17 Dec 07 – A conference titled “Workers’ Rights, Human Rights: Making the Connection” was held in Toronto on 16 and 17 November 2007. The conference was organized through York University’s Centre for Research on Work and Society. Our attendance at this conference was supported by the YUFA Sponsored Conference Fund. We would like to thank the Association for supporting our participation in this conference.

The objective of the conference was to provide a forum for the labour and human rights communities to explore labour rights as fundamental human rights. The conference was organized as a series of panel sessions and small group thematic workshops. The panel sessions focused on the following themes: Collective Bargaining as a Human Right; International and National Developments; Bridging the Gap Between Labour Rights and Human Rights; and Putting Workers’ Rights on the Policy Agenda. The conference workshops focused on Organizing Outside of Statutes, Global Integration of Labour Markets and Workers’ Rights, Combating ‘Illegal’ Back to Work Legislation, Corporate Accountability and Codes of Conduct, and Exploring the Potential of the BC Health Services Decision. We were each facilitators of a workshop. A keynote address on the “Human Rights Responsibilities of Business” was given by Lee Swepston, Senior Advisor on Human Rights for the International Labour Organization. The conference attracted a broad audience of academics and labour rights activists, with over 130 participants.

Workers’ Rights and Human Rights

A key theme of the conference lay in exploring the potential for the reframing of workers’ rights as human rights. What potential would such a reframing have for labour activism? What risks might such a strategy hold? What principles ought to be included in such a framework?

Conference organizer Roy Adams set the tone of the conference through a presentation on the “Evolution and Current Status of Collective Bargaining as a Human Right”. Adams placed emphasis on the importance of ensuring a broad recognition of Freedom of Association and Collective Bargaining as human rights. Freedom of Association is formally recognized as such in the International Declaration of Human Rights, but many governments fail to implement both it and the right to Collective Bargaining as fundamental human rights.

According to Adams, human rights are meant to be universal and indivisible. While they are duties owned by all, states have prime responsibility for their implementation. A failure to respect human rights, including the right to Freedom of Association, offends human dignity. While other labour rights, such as prohibitions against child labour or forced labour, have been recognized and affirmed by many states, collective bargaining has yet to be seen as a fundamental economic and political right. According to Adams, the right to Collective Bargaining should include: workers’ right to form associations free from intimidation; the ability of workers to independently select their own leaders and bargaining priorities (no company unions); the requirement that employers bargain in good faith; and that workers are able to strike without putting their jobs in jeopardy. As a political right, collective bargaining is essential for human dignity and is a cornerstone of political democracy. To ensure its effective implementation as a human right, it requires the full and active cooperation of government. The political aim of ensuring that collective bargaining rights are protected is to facilitate union organizing, especially in marginalized segments of the labour market and in sectors where collective bargaining has been historically restricted by statute (e.g., essential service providers).

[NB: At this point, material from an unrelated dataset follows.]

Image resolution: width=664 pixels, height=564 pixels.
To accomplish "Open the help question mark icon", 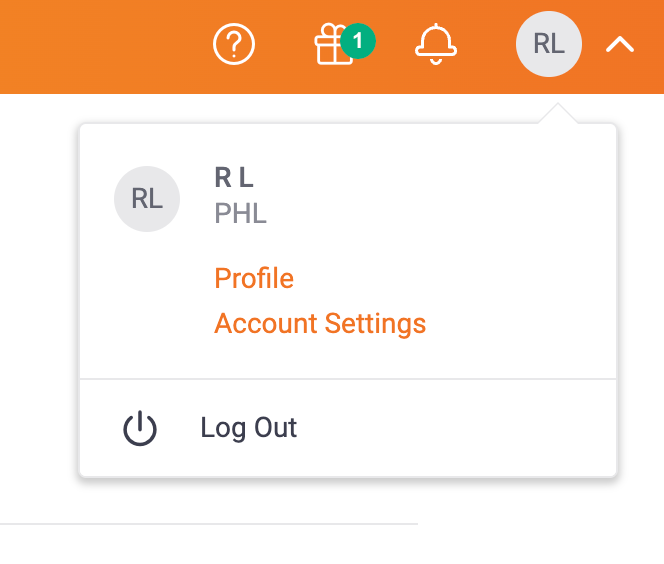I will (235, 44).
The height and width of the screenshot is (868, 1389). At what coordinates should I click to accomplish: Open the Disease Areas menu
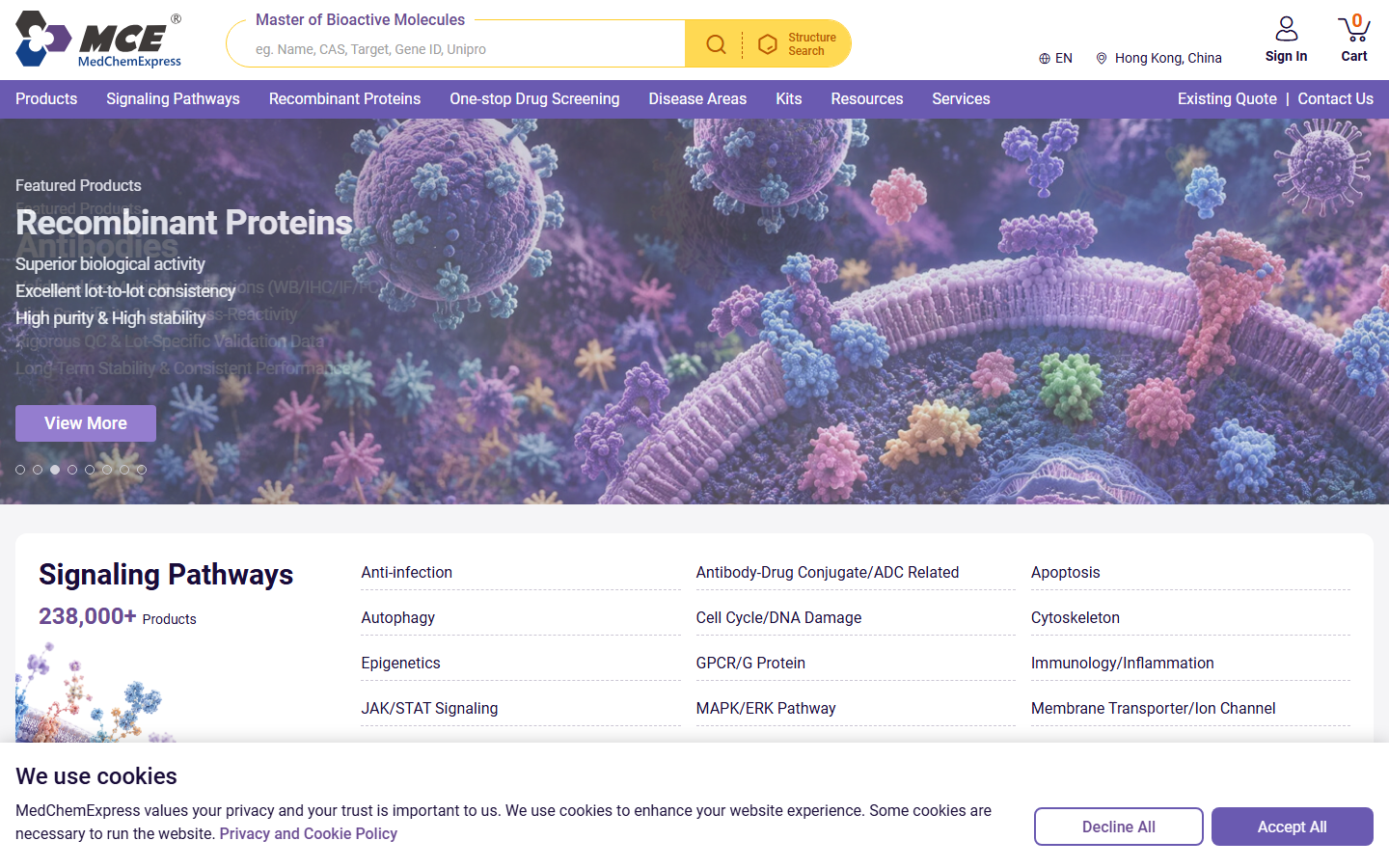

Other presenters contributed to this discussion by focusing on various aspects of the workers’ rights-human rights connection, all the while emphasizing the importance of recognizing Freedom of Association and Collective Bargaining as human rights. Speakers noted that human rights issues are critical to the trade union movement because union membership numbers are in decline worldwide. The right to freedom of association, collective bargaining, and the right to strike are cornerstones of democracy and human rights cannot flourish where labour rights are not in place and enforced. Presenters supporting this perspective asserted that defining labour rights as human rights promotes democracy and economic prosperity. With respect to Freedom of Association and the right to Collective Bargaining, many argued there is a connection between democratic states and strong unions and that the erosion of union rights threatens democracy generally. To effectively promote Freedom of Association and Collective Bargaining as human rights, governments must adopt and implement International Labour Organization (ILO) labour standards, promote public awareness of the labour rights-human rights connection, and develop coordinated strategies between labour rights and human rights organizations.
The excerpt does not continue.